GABA(A) receptor function is modulated by various important drugs including neuroactive steroids that act on allosteric modulatory sites and can directly activate GABA(A) receptor channels at high concentrations. We used whole cell patch-clamp recordings and rapid applications of the neuroactive steroid Alphaxalone to investigate repetitive steroid effects. Alphaxalone potentiation of submaximal GABA-evoked currents was enhanced significantly by repetitive coapplications at all investigated recombinant isoforms (alpha1beta3delta, alpha1beta3gamma2L, alpha6beta3delta, alpha6beta3gamma2L) and at GABA(A) receptors of differentiated human NT2 neurons. A similar increase of current amplitudes was induced by repetitive applications of a high steroid concentration without GABA. We refer to these reversible effects as auto-modulation because repeated interactions of steroids enhanced their own pharmacological impact at the receptor sites in a time and concentration dependent manner without affecting GABA controls. Pronounced auto-modulatory actions were also measured using the neurosteroid 5alpha-THDOC in contrast to indiplon, THIP, and pentobarbital indicating a steroid specificity. Protein kinase A inhibition significantly reduced Alphaxalone auto-modulation at alpha1beta3gamma2L, alpha6beta3gamma2L, and alpha6beta3delta subtypes while it enhanced potentiation at alpha1beta3delta isoforms suggesting a crucial influence of receptor subunit composition and phosphorylation for steroid actions. Especially at extrasynaptic GABA(A) receptor sites containing the delta subunit steroid auto-modulation may have a critical role in enhancing potentiation of GABA-induced currents.
Subunit dependent modulation of GABAA receptor function by neuroactive steroids.[Pubmed:10082863]
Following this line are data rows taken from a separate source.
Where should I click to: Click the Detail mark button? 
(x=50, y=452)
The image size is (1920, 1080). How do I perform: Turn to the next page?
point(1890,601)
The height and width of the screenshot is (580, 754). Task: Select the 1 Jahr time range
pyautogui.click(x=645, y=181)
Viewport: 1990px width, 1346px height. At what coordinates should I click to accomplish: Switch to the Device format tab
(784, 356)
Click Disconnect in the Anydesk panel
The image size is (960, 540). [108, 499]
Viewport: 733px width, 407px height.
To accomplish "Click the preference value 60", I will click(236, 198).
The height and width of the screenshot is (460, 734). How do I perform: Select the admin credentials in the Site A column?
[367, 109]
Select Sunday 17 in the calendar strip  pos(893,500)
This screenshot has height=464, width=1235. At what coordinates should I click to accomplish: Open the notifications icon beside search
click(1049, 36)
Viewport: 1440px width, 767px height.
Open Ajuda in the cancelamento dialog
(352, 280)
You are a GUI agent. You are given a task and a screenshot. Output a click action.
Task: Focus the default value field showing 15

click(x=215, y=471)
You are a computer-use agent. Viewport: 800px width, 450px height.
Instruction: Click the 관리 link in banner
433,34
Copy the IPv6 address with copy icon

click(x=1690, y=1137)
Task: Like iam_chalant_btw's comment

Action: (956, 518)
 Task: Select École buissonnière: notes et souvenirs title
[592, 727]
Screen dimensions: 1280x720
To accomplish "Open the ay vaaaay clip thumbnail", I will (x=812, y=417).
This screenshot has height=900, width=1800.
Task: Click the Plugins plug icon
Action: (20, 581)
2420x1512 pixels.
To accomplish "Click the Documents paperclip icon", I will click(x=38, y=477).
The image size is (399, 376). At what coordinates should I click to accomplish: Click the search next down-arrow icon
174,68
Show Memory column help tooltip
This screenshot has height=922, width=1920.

Brain Res. 1999 Feb 20;819(1-2):75-82.
Neurosteroids are potent, endogenous modulators of GABAA receptor function in the central nervous system. The endogenous progesterone metabolite allopregnanolone (ALP) and the synthetic steroid compound Alphaxalone (AFX) have been shown to both directly activate and potentiate GABAA receptor-activated membrane current (IGABA). The role of different alpha and gamma subunit subtypes in modulation of IGABA by ALP and AFX was investigated using recombinant GABAA receptor isoforms expressed in Xenopus oocytes. Changing or removal of the alpha subunit subtype altered the efficacy of both ALP and AFX (alpha2beta1gamma2L>alpha1beta1gamma2L>>beta1gamma2L) to potentiate IGABA, but did not alter the potency of the neuroactive steroids at these receptor isoforms. The efficacy of ALP to enhance IGABA was also dependent on the gamma subunit subtype (alpha1beta1gamma3>alpha1beta1gamma2L = alpha1beta1gamma1). AFX also had higher efficacy in the alpha1beta1gamma3 receptor isoform compared to alpha1beta1gamma1. In contrast to ALP, the potency of AFX was greater in the alpha1beta1gamma3 and alpha1beta1gamma1 receptor isoforms compared to alpha1beta1gamma2L. This study provides evidence that the alpha subunit subtype determines the efficacy, but not the potency, of these neuroactive steroids to potentiate IGABA. The gamma3 subunit subtype increases the maximal efficacy of neuroactive steroids compared to other gamma subunit subtypes. These results suggest that the heteromeric assembly of different GABAA receptor isoforms containing different subunit subtypes results in multiple steroid recognition sites on GABAA receptors that in turn produce distinctly different modulatory interactions between neuroactive steroids acting at the GABAA receptor.